_TASK STATEMENT_.
Beginning with the line where "Switch to the General tab" appears, restate each line word for word until the data ends. Pictures do not go in.
*** Opening TASK INPUT ***
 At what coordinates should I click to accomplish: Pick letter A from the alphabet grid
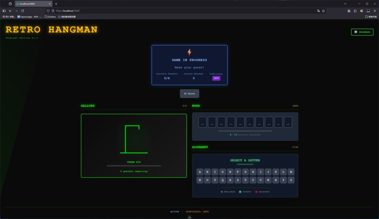[x=200, y=172]
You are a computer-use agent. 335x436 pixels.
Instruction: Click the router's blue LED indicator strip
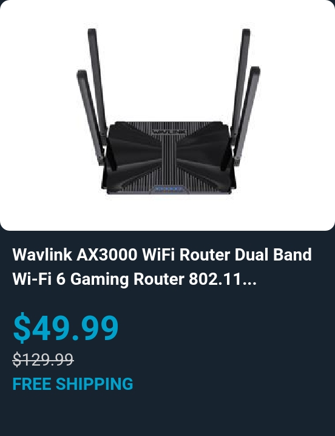point(169,189)
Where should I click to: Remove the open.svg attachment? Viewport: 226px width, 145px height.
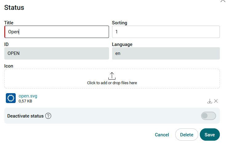(216, 101)
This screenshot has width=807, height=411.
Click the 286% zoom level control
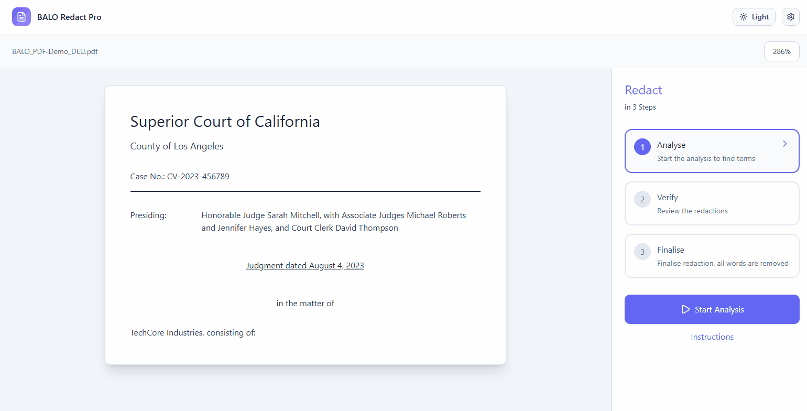point(781,51)
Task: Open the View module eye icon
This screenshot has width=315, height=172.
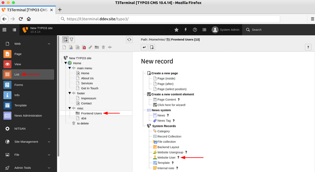Action: tap(7, 64)
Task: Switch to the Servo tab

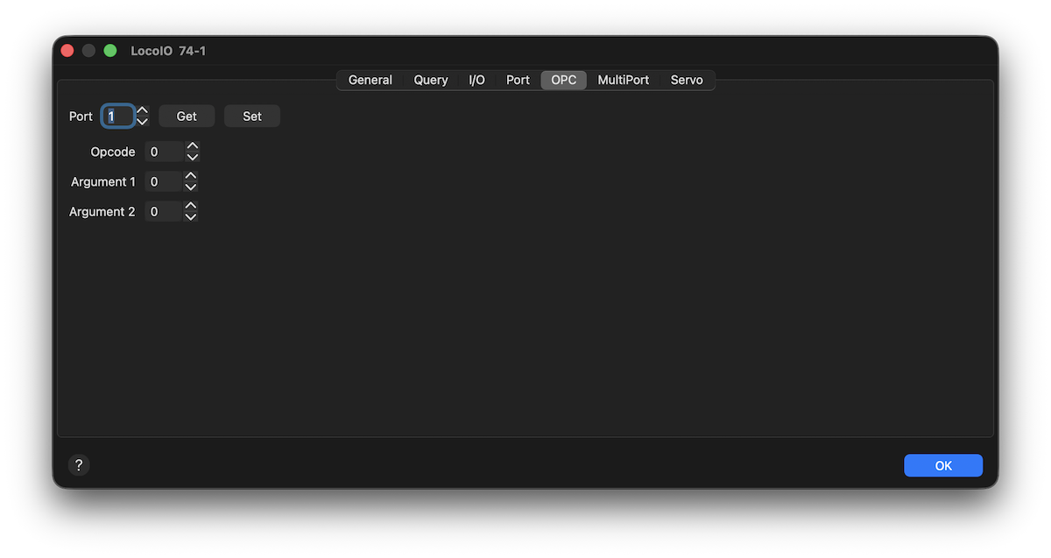Action: tap(687, 80)
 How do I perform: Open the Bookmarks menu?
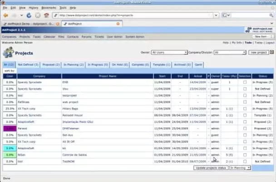pyautogui.click(x=49, y=8)
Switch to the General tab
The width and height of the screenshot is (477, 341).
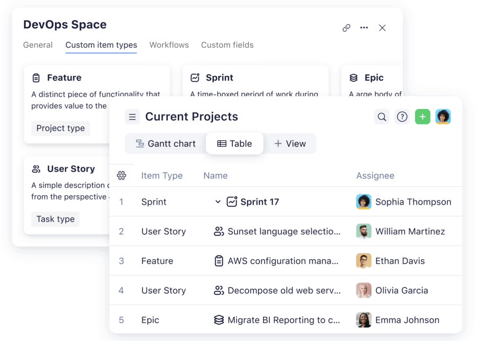(38, 45)
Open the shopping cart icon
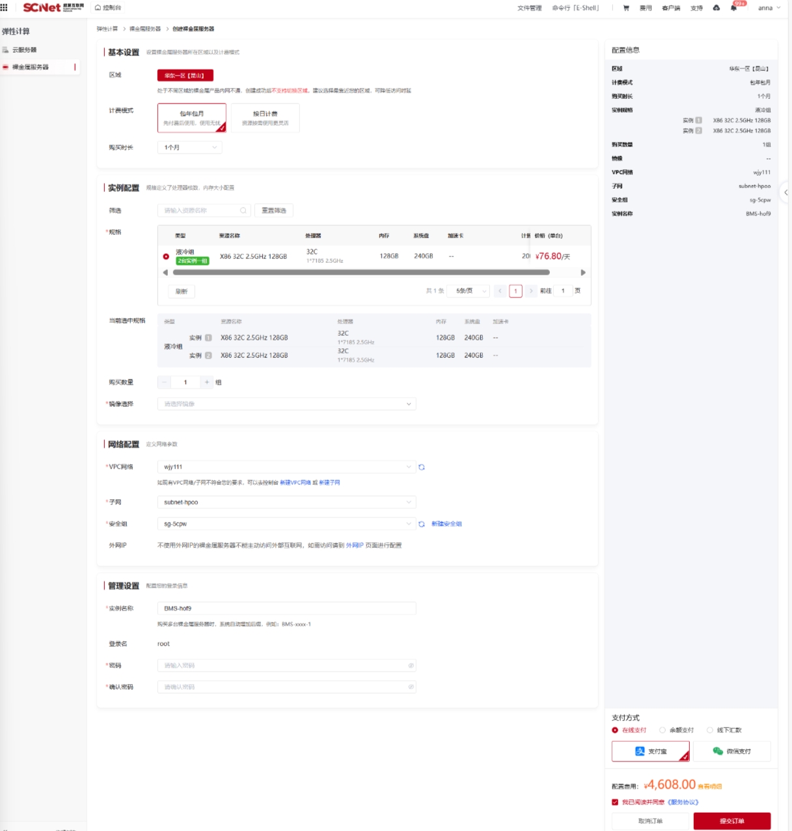This screenshot has height=831, width=792. (626, 8)
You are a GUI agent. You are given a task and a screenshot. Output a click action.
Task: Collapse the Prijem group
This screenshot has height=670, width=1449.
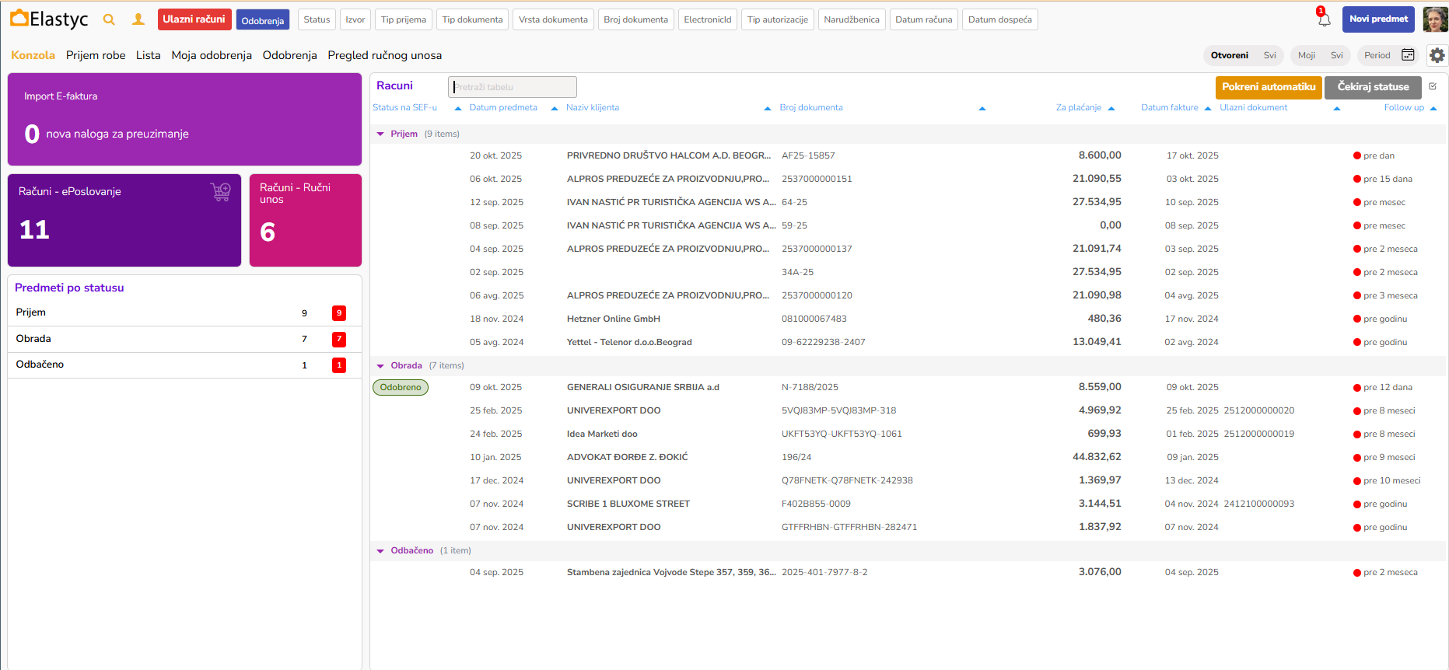pos(380,134)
*** Closing TASK INPUT ***
_ANSWER FOR THE TASK_.
Switch to the General tab
The width and height of the screenshot is (477, 341).
(38, 45)
Open the shopping cart icon
This screenshot has height=831, width=792. (626, 8)
You are a GUI agent. You are given a task and a screenshot. Output a click action.
Task: Collapse the Prijem group
This screenshot has height=670, width=1449.
pos(380,134)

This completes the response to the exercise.